What you should do →
Rescale the stretch of the material from the line containing "Screen dimensions: 1408x609" through the line containing "click(45, 365)": write those lines again, requests included, with every coordinate in the answers multiplied by 2.4 and rounded to a whole number, halves rounding up.

Input →
* start *

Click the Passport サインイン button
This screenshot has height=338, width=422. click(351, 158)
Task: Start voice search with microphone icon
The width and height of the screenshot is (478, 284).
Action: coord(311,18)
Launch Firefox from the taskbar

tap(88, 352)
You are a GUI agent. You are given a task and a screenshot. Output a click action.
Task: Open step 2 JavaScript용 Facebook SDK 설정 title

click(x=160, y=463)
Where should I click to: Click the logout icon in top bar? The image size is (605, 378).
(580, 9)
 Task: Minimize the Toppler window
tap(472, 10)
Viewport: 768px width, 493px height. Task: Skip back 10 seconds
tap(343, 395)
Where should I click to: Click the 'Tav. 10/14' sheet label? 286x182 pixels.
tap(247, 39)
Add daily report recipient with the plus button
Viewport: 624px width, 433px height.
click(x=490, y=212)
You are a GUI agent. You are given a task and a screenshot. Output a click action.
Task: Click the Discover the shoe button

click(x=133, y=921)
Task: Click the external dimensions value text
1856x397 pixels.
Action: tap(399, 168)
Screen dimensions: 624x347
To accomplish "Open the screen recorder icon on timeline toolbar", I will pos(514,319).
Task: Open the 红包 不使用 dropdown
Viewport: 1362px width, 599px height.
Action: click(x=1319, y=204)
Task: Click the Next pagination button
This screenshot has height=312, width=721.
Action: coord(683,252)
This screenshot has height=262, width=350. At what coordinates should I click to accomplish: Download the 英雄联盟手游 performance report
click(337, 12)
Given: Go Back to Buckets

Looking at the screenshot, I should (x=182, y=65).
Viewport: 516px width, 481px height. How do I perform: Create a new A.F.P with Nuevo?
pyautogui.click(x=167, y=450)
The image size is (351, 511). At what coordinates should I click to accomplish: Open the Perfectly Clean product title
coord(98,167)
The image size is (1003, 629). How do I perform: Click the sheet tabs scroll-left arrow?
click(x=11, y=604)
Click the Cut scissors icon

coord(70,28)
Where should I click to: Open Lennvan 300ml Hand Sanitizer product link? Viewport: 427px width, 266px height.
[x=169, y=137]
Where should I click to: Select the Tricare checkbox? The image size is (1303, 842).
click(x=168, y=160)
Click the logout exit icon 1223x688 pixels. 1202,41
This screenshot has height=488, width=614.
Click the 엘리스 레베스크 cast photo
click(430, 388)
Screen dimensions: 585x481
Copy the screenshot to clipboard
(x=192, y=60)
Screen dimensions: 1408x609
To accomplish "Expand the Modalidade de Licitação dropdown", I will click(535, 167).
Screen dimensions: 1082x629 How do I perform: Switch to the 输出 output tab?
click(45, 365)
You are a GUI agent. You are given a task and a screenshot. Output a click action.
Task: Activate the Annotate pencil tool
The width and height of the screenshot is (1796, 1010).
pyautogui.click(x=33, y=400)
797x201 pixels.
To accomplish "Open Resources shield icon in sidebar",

* end *

Response to this exercise →
Screen dimensions: 1408x609
To accomplish "Expand the Modalidade de Licitação dropdown", I will click(1284, 401).
Screen dimensions: 1082x629 How do I perform: Switch to the 输出 output tab?
click(108, 876)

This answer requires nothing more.